Jean-Claude LEMALLE

Jean-Claude LEMALLE : une expérience de juge-consulaire

La production forcée de pièces

Table des matières

1. – Les textes applicables

Chapitre concernant l’obtention des pièces détenues par un tiers

Article 11 du Code de procédure civile alinéa 2 :

« Si une partie détient un élément de preuve, le juge peut, à la requête de l’autre partie, lui enjoindre de le produire, au besoin à peine d’astreinte. Il peut, à la requête de l’une des parties, demander ou ordonner, au besoin sous la même peine, la production de tous documents détenus par des tiers s’il n’existe pas d’empêchement légitime ».

Article 138 du Code de procédure civile :

« Si, dans le cours d’une instance, une partie entend faire état d’un acte authentique ou sous seing privé auquel elle n’a pas été partie ou d’une pièce détenue par un tiers, elle peut demander au juge saisi de l’affaire d’ordonner la délivrance d’une expédition ou la production de l’acte ou de la pièce ».

Article 139 du Code de procédure civile

« Le juge, s’il estime cette demande fondée, ordonne la délivrance ou la production de l’acte ou de la pièce, en original, en copie ou en extrait selon le cas, dans les conditions et sous les garanties qu’il fixe, au besoin à peine d’astreinte ».

Article 140 du Code de procédure civile

« La décision du juge est exécutoire à titre provisoire, sur minute s’il y a lieu ».

Article 141 du Code de procédure civile

« En cas de difficulté, ou s’il est invoqué quelque empêchement légitime, le juge qui a ordonné la délivrance ou la production peut, sur la demande sans forme qui lui en serait faite, rétracter ou modifier sa décision. Le tiers peut interjeter appel de la nouvelle décision dans les 15 jours de son prononcé ».

Chapitre la production des pièces détenues par une partie

Article 142 du Code de procédure civile

« Les demandes de production des éléments de preuve détenus par les parties sont faites, et leur production a lieu, conformément aux dispositions des articles 138 et 139 ».

Remarque :

Au regard de l’application de l’article 142, l’article 141 ne bénéficie pas aux parties. Celles-ci ne bénéficient donc d’aucun recours spécifique et voient donc leur recours régi par le droit commun.

2. – Exigence d’une demande – Le juge dispose-t-il d’un pouvoir d’office ?

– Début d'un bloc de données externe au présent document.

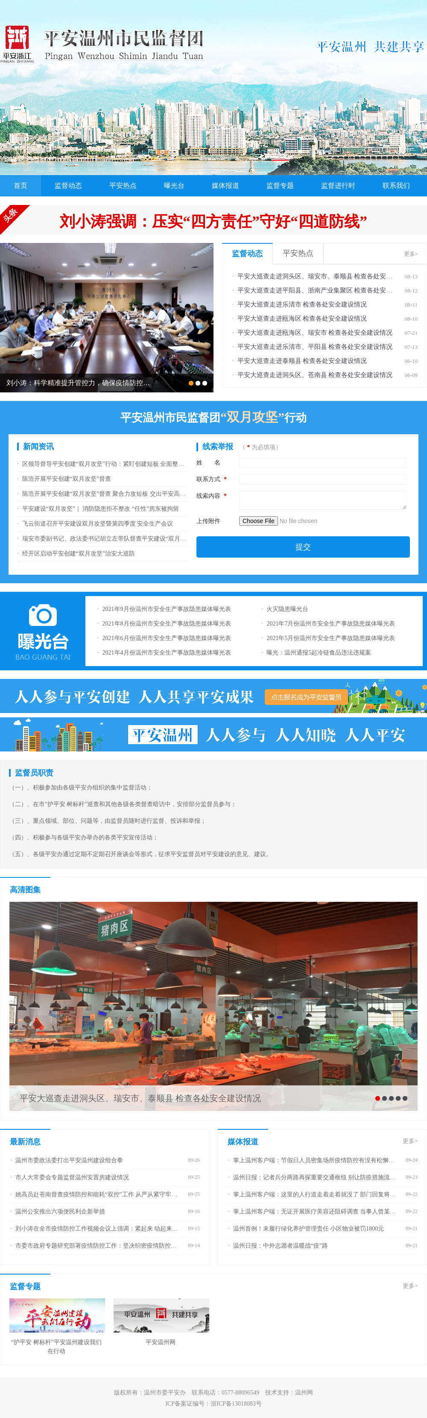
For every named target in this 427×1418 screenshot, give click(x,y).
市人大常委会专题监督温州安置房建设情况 (72, 1177)
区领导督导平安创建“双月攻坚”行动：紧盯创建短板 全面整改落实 (109, 464)
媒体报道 (225, 185)
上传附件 (208, 521)
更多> (411, 254)
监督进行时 (338, 185)
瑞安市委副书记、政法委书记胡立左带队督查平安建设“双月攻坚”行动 (114, 538)
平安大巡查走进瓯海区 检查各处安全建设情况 (302, 318)
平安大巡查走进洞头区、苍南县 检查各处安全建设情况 (315, 374)
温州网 (304, 1392)
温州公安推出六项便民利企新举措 (60, 1211)
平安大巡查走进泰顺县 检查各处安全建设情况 (302, 360)
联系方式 (211, 479)
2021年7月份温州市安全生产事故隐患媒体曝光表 (330, 623)
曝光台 (174, 185)
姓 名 (208, 462)
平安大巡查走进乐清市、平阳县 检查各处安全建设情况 (315, 346)
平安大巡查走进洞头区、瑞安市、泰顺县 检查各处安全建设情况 (327, 276)
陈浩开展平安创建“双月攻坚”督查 (66, 479)
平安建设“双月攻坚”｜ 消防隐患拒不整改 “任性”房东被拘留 (100, 509)
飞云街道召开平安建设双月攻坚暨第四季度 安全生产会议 (97, 523)
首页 (20, 185)
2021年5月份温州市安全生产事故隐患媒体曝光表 (330, 638)
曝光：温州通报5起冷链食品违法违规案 (318, 652)
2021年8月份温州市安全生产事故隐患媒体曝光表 (166, 623)
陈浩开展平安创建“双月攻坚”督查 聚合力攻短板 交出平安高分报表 (110, 494)
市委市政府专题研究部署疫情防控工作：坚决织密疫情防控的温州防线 (108, 1246)
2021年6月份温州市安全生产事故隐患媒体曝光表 (166, 638)
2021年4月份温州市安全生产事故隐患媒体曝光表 (166, 652)
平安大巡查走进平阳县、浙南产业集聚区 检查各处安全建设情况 (327, 290)
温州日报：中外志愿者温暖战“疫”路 (280, 1246)
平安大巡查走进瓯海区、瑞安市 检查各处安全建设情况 (315, 332)
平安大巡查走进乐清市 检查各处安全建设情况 (302, 304)
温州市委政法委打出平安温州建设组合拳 (69, 1160)
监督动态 (68, 185)
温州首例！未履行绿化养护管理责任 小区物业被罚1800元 (308, 1228)
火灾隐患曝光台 (287, 609)
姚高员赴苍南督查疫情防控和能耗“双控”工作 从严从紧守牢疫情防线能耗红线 (117, 1194)
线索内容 (211, 496)
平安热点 (123, 185)
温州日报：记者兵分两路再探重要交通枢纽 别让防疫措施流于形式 (320, 1177)
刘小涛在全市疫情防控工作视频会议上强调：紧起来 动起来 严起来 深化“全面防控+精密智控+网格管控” (152, 1228)
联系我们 (396, 185)
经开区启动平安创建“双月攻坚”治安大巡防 (78, 553)
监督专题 (280, 185)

A la lecture de ces deux articles, la production forcée de pièces ne peut donc résulter que d’une requête formulée par une partie, le juge ne disposant pas, apparemment, du pouvoir de l’exiger d’office.

Examinons toutefois d’autres textes qui semblent infirmer cette absence de pouvoir du juge.

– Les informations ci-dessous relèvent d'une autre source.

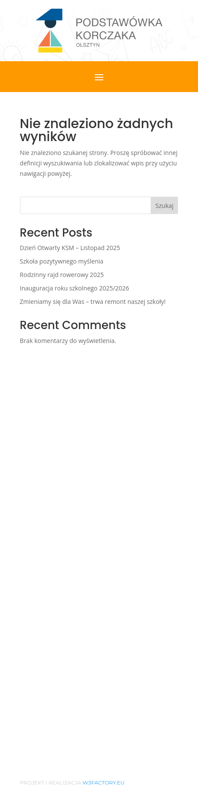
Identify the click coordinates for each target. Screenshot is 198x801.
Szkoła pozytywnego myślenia (61, 261)
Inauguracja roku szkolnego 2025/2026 (74, 288)
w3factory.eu (103, 782)
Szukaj (164, 205)
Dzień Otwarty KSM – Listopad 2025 (70, 248)
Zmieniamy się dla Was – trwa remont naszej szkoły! (93, 301)
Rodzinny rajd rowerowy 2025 (62, 274)
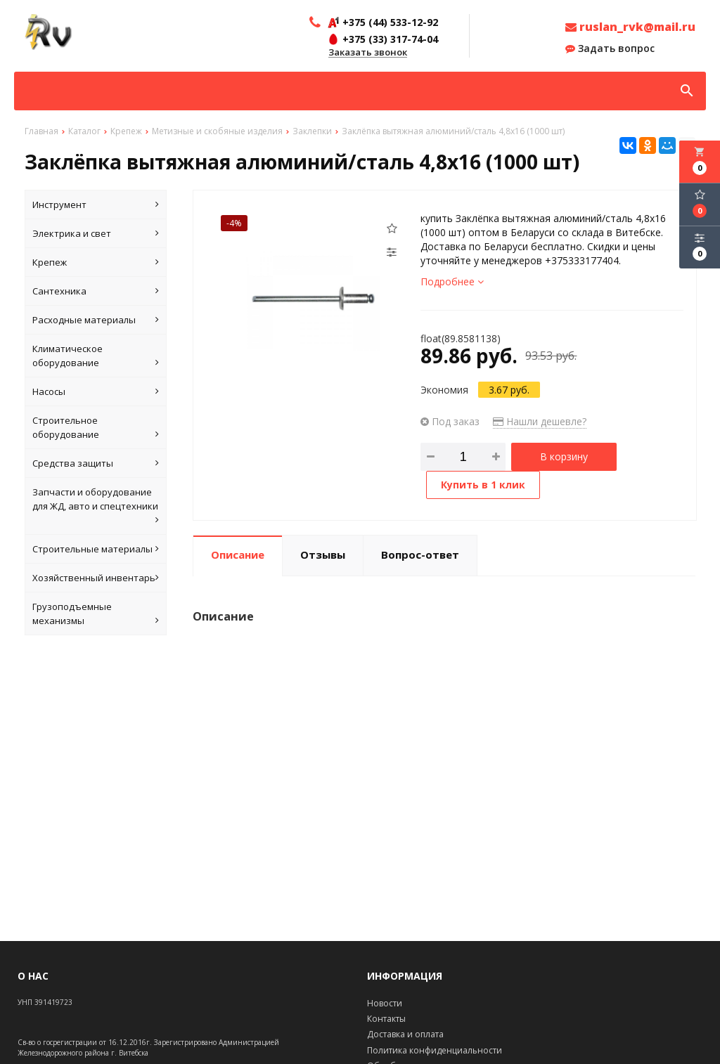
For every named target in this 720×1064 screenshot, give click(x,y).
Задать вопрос (610, 48)
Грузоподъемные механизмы (95, 614)
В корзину (564, 456)
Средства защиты (95, 463)
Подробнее (452, 281)
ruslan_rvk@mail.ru (630, 26)
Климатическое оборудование (95, 356)
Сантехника (95, 291)
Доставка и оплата (405, 1034)
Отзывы (322, 554)
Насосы (95, 391)
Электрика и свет (95, 233)
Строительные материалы (95, 549)
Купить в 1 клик (483, 484)
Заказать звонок (367, 53)
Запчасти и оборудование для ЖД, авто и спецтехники (95, 506)
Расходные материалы (95, 320)
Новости (384, 1003)
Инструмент (95, 204)
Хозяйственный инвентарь (95, 578)
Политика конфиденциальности (434, 1050)
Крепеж (95, 262)
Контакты (386, 1019)
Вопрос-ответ (420, 554)
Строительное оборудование (95, 427)
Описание (237, 554)
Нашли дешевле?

 2.1 – Comparaison avec l’article 10 du Code de procédure civile

 Cette obligation de requête peut sembler en contradiction avec l’article 10 du Code de procédure civile qui dispose que « le juge a pouvoir d’ordonner d’office toutes les mesures d’instruction légalement admissibles ».

Il ne s’agit ici que d’ordonner une des mesures d’instruction prévues par les articles 143 à 284-1 du Code de procédure civile, à savoir : vérifications personnelles (articles 179 à 183), comparution personnelle des parties (articles 184 à 198),  déclaration des tiers (articles 199 à 231), les mesures d’instructions exécutées par un technicien (articles 232 à 284-1), et ne concerne donc pas la production de pièces.

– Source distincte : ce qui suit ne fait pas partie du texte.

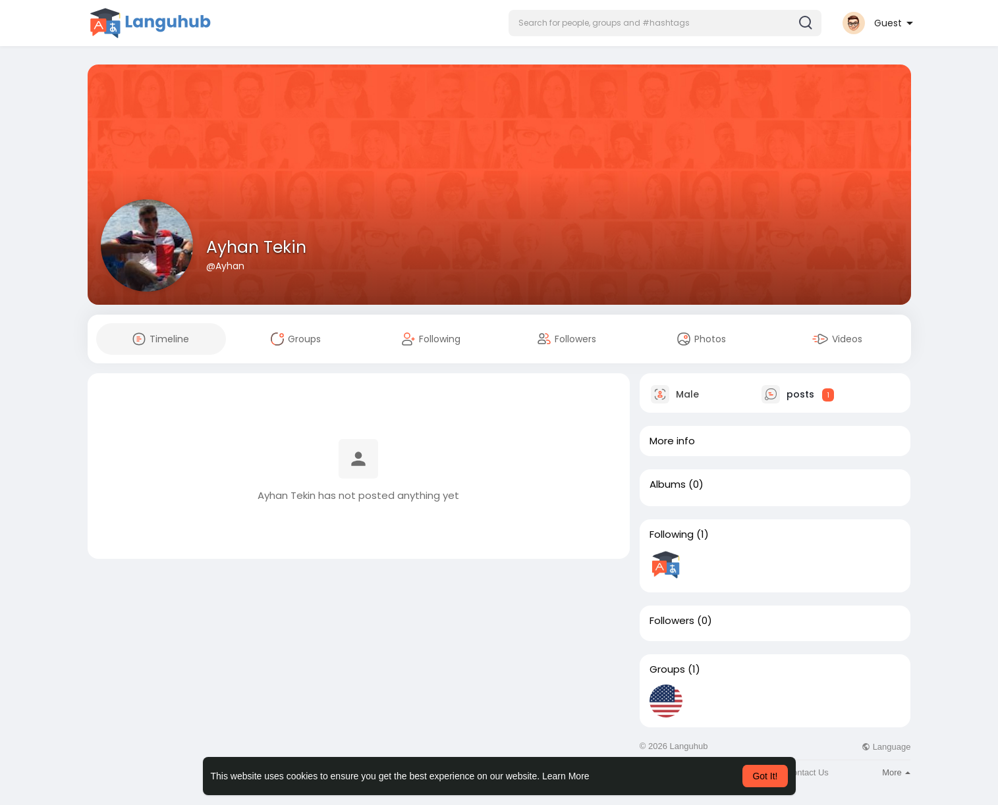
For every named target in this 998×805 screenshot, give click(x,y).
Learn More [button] (566, 776)
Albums (668, 484)
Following (672, 534)
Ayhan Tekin (256, 247)
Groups (667, 669)
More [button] (896, 772)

 2.2 – Comparaison avec l’alinéa 1 de l’article 446-3 du Code de procédure civile

Article 446-3 alinéa 1 (applicable à compter du 01/12/2010)

« Le juge peut inviter, à tout moment, les parties à fournir les explications de fait et de droit qu’il estime nécessaires à la solution du litige et les mettre en demeure de produire dans le délai qu’il détermine tous les documents ou justifications propres à l’éclairer, faute de quoi il peut passer outre et statuer en tirant toute conséquence de l’abstention de la partie ou de son refus ».

A la lecture de ce texte et concernant exclusivement la procédure orale, et donc en particulier la procédure devant le tribunal de commerce (article 862 du Code de procédure collective), il apparait donc que le juge dispose du pouvoir de demander, d’office, à une partie de produire tous les documents ou justifications propres à l’éclairer, et donc la production de pièces.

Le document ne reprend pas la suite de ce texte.